Time to look at what focal lengths I’ve principally used. Picking out those with >100 shots, I find that 15 Focal lengths account for nearly 8,000 of the photos (c.70%).
Wow! That’s quite a focus (sic) on a limited range of focal lengths. What if I just select the Zoom lenses and see what focal lengths I use for them …
Can you see the clustering at the two ends of the zoom range? Now lets look at my favourite lens, the FE 24-105mm F4 G OSS – my walkabout lens …
The peaking at the ends of the zoom ranges is even more pronounced with this lens, can you see where this is leading?
I’m not going to even bother to show you the screenshots for the FE 70-200 F4 G OSS, I think you get the picture. Of the 1752 shots taken with this lens, 1164 were taken at either 70mm, or 200mm!!!! Now I’m either not using these lenses correctly, or I’m missing something far more fundamental in my use of lenses that I now am beginning to think, a high pixel count sensor can accommodate.

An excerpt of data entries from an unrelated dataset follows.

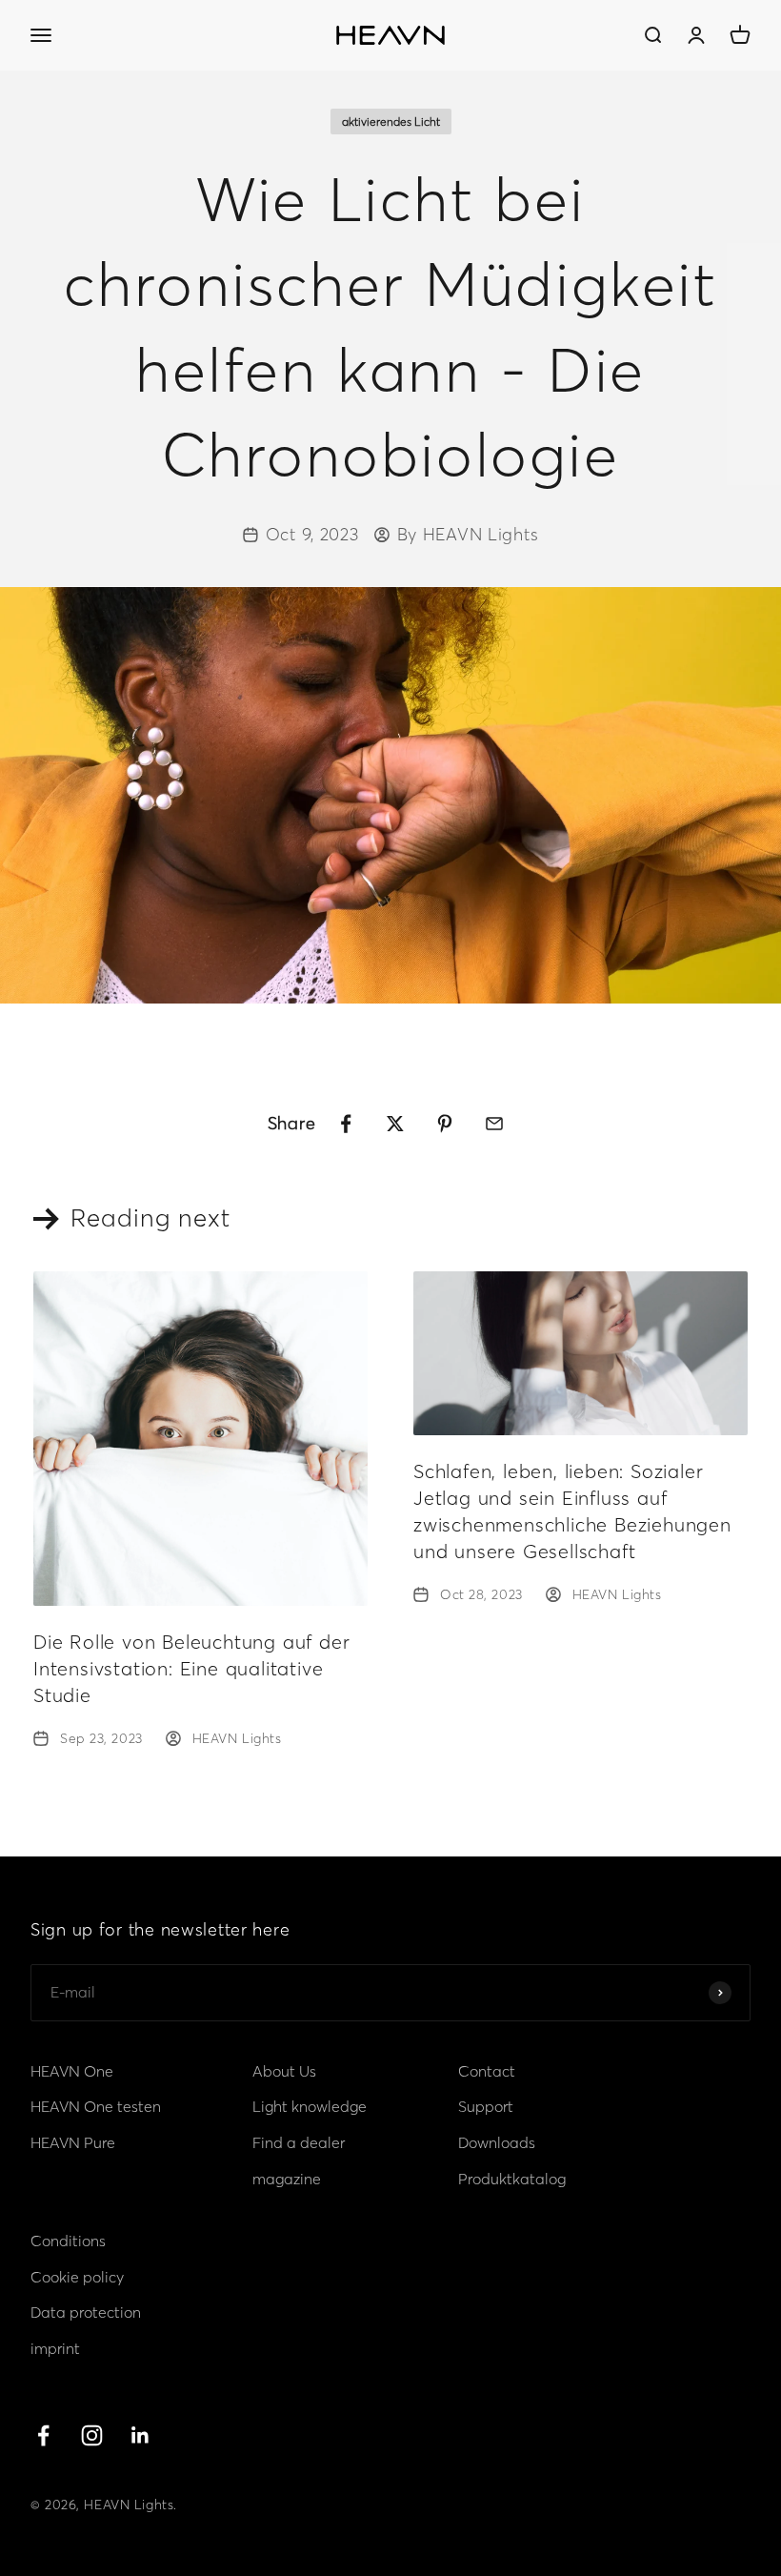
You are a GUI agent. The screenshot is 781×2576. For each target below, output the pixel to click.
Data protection (85, 2312)
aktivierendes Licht (391, 121)
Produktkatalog (512, 2178)
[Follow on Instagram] (92, 2435)
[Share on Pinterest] (445, 1124)
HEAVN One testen (95, 2106)
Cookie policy (77, 2276)
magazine (286, 2178)
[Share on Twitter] (395, 1124)
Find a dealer (298, 2142)
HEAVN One (71, 2070)
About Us (284, 2070)
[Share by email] (494, 1124)
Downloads (496, 2142)
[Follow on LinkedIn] (140, 2435)
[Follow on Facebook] (43, 2435)
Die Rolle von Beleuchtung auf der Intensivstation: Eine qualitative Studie (191, 1668)
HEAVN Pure (72, 2142)
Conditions (68, 2240)
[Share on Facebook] (346, 1124)
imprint (55, 2348)
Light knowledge (309, 2106)
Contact (486, 2070)
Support (485, 2106)
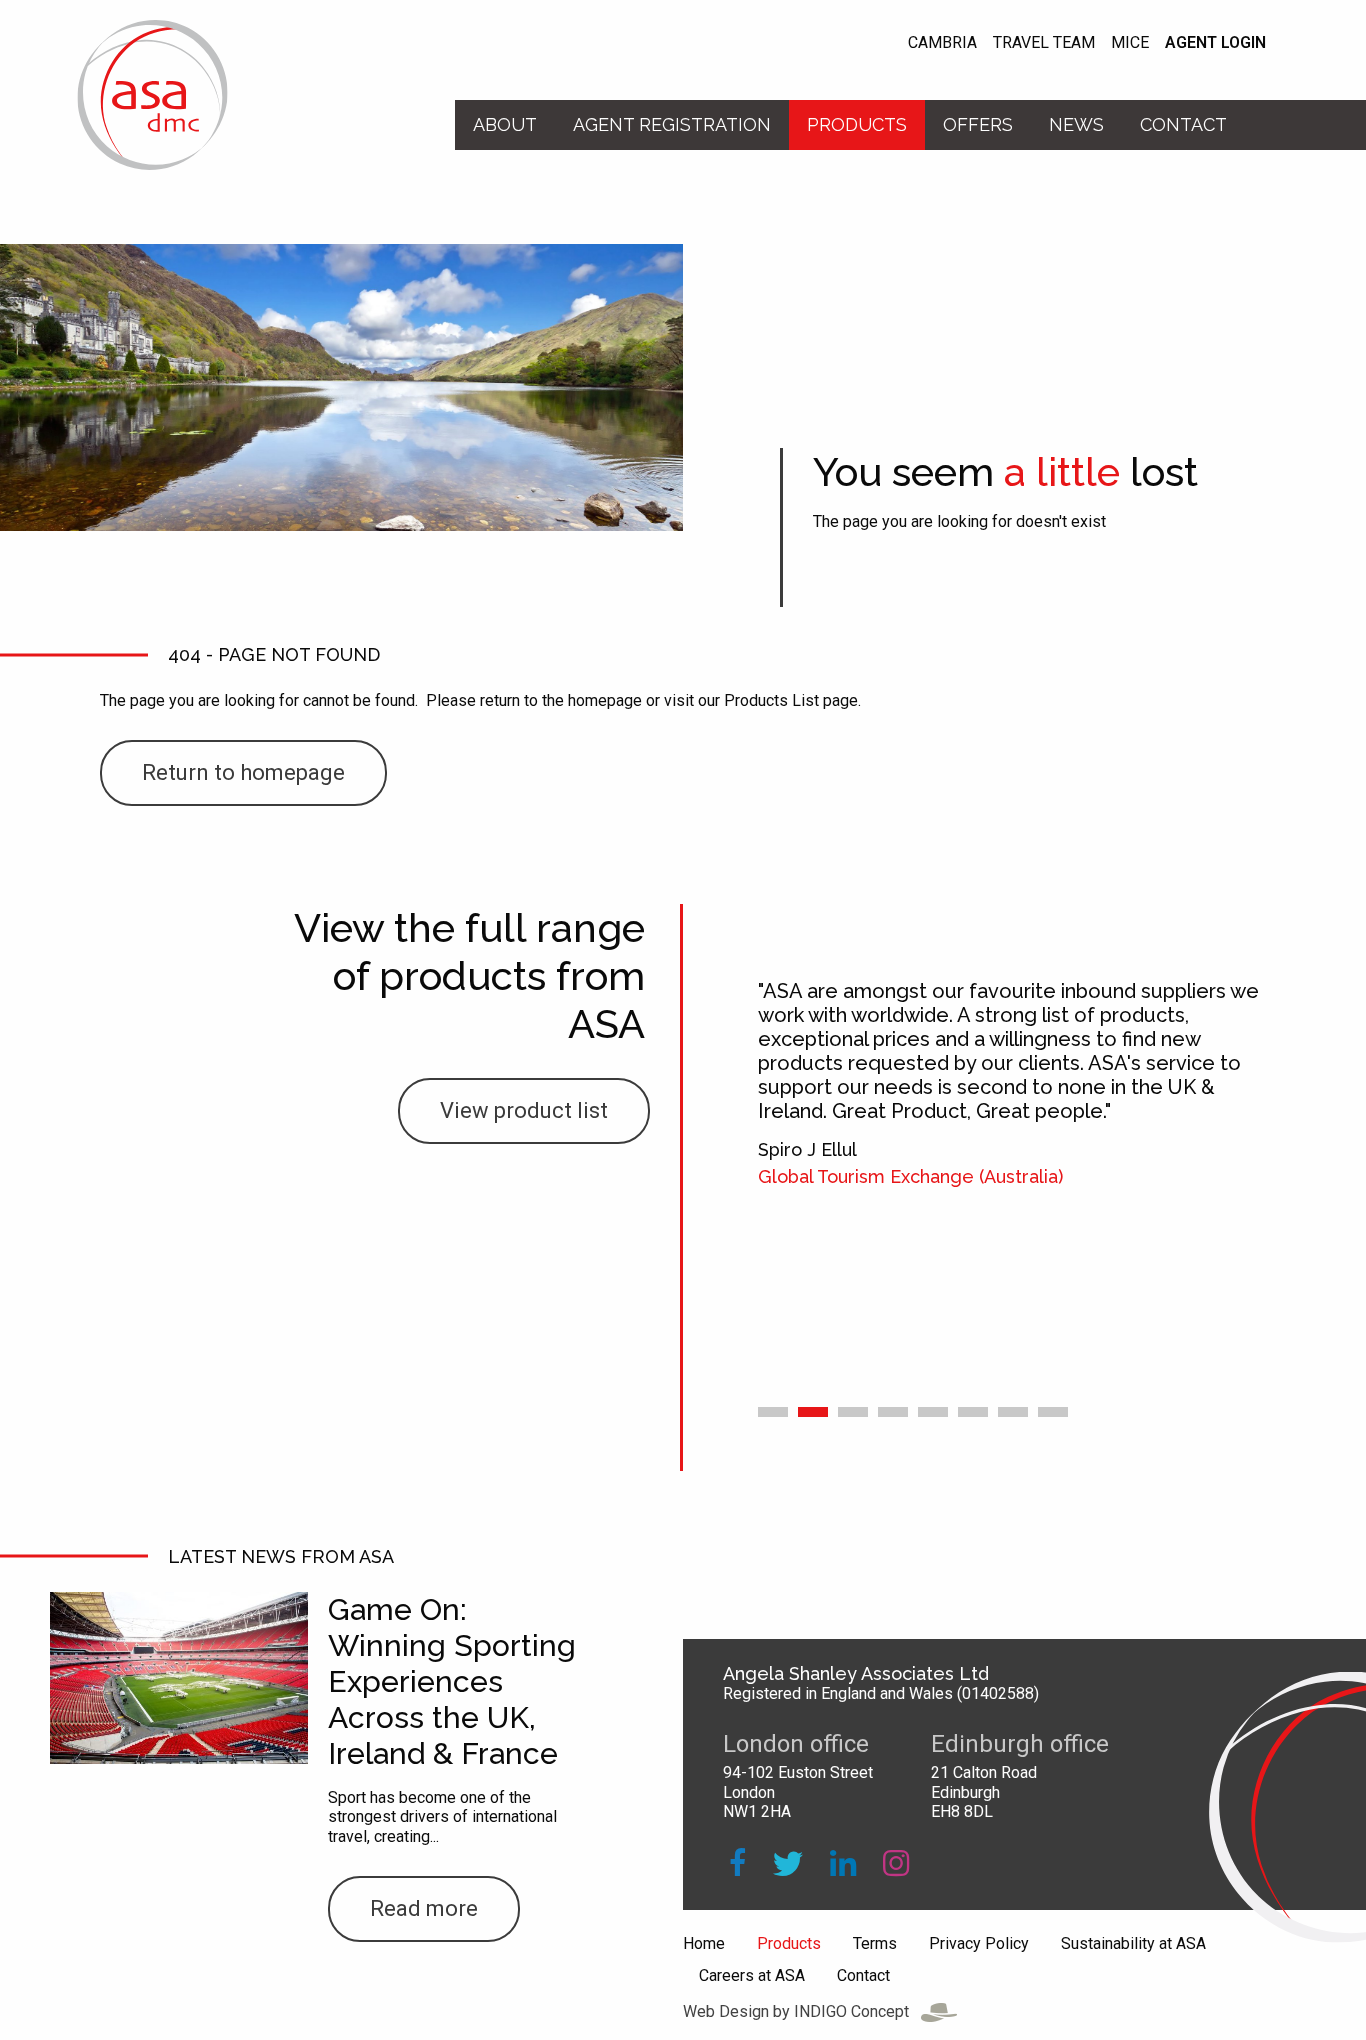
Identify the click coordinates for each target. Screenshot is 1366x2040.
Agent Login (1215, 43)
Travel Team (1044, 43)
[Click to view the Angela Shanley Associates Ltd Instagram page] (896, 1863)
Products (857, 124)
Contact (1183, 124)
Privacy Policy (979, 1944)
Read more (424, 1908)
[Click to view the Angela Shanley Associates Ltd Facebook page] (737, 1863)
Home (704, 1944)
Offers (978, 124)
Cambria (942, 43)
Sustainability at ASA (1133, 1944)
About (505, 124)
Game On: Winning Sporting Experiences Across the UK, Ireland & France (452, 1681)
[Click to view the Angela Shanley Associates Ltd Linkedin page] (843, 1863)
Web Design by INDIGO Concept (802, 2011)
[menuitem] (505, 125)
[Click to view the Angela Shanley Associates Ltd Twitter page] (788, 1863)
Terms (875, 1944)
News (1076, 124)
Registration (672, 124)
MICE (1130, 43)
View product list (524, 1110)
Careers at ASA (752, 1976)
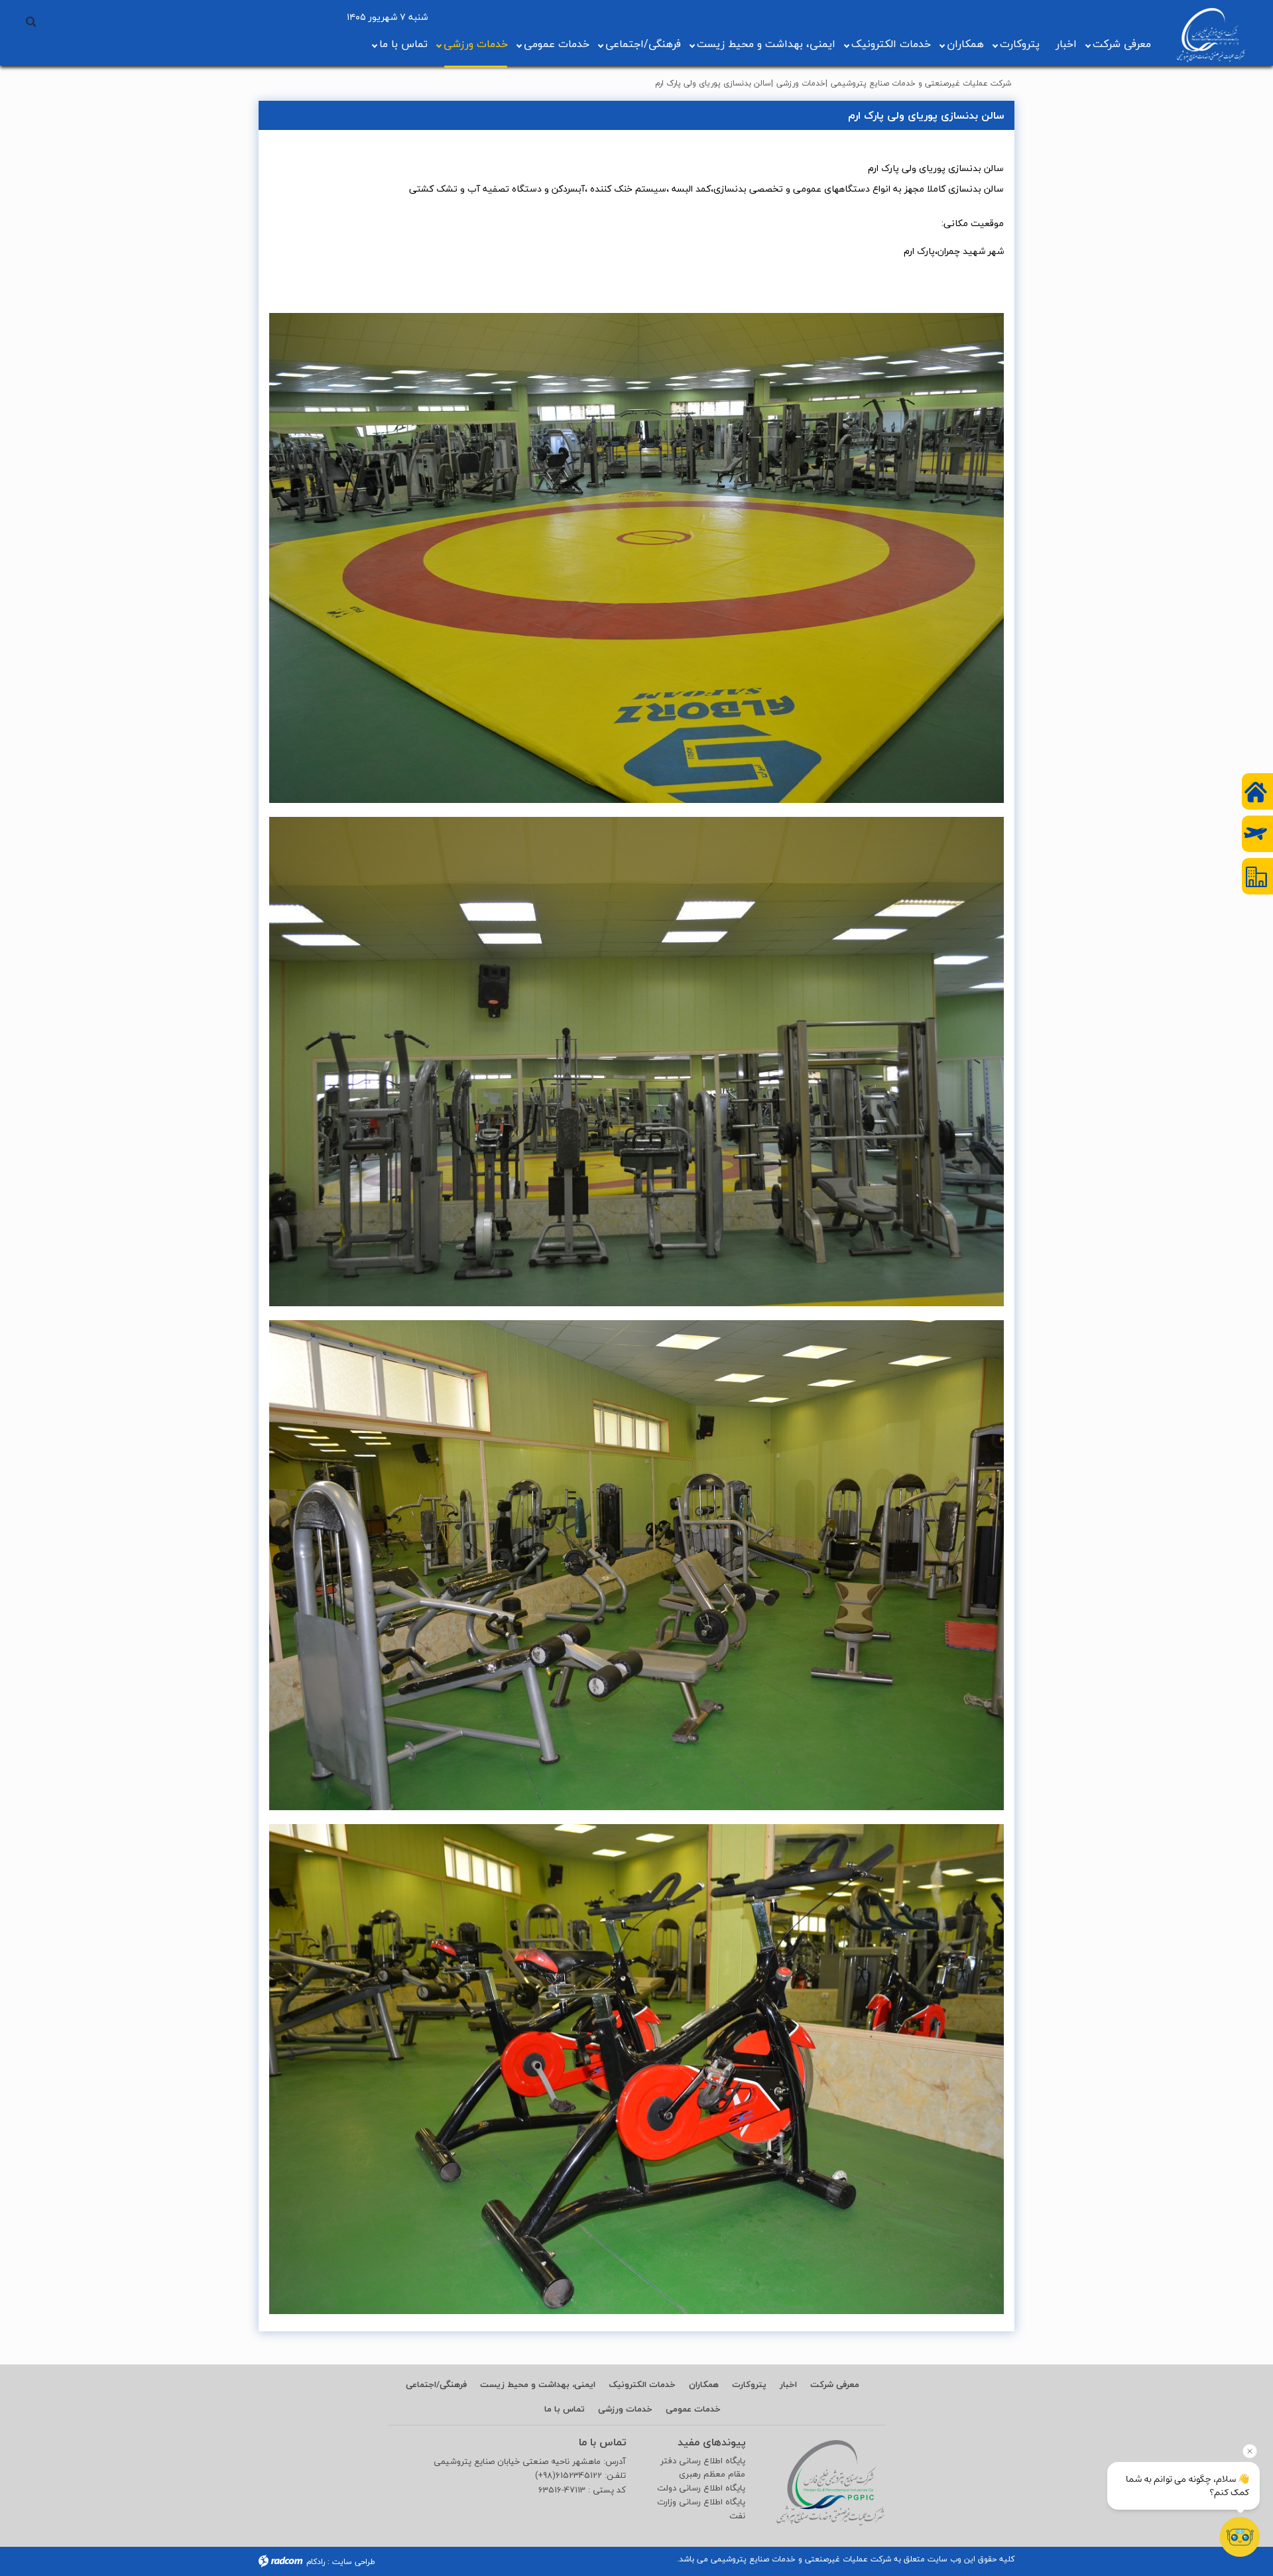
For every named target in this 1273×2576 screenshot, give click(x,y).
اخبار (1066, 43)
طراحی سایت (353, 2562)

You’ve got it “zoom with cropping“.
Prime lenses are better optically, and are faster (lower F value or aperture). If I choose the right prime lens I should be able to accommodate my need to zoom by cropping and making the most of the 42 Megapixels that the sensor has.
The trick is to choose a low focal length prime and zoom by cropping; thus to cover my current range, and use the current “favourite” focal lengths, I need a 16mm, a 55mm, a 90mm and a 200mm lens. I have two of those, but perhaps I can do without the 16mm and use my current 24mm lens, or perhaps given the wide range of focal lengths used in the 16-35mm range, this zoom justifies its place in my bag. That just leaves the 200mm telephoto, as a gap in my bag. I’ll always keep the 24-105mm as my walk-about lens. It’s so versatile, it sits permanently on the camera. The problem – there just isn’t one in the Sony range between 135mm (just about affordable) and 400mm (way out of my price range). So the 70-200mm would appear to still have a place in my bag – just for the 200mm focal length.
So to answer the original question, what’s now in my bag – the 24mm F1.4, the 55mm F1.8, and the 90mm F2.8 macro. I’m leaving the zoom lenses at home for the time being, unless I have a specific reason to use them as the single lens on my camera with no camera bag – 16-35mm for landscapes, 24-105mm for walking about (travel) and general use, the 70-200mm for wildlife.
And the bag …
… it holds the three prime lenses comfortably allowing me to have either the 24-105mm, or the 70-200mm on the camera; or the 70-200mm, with the camera plus 55mm (or 16-35mm) in the bag; or the 70-200mm in the bag and the 24-105mm on the camera.
It’ll be interesting to see how my focus on prime lenses strategies maps out. I’ll keep you posted.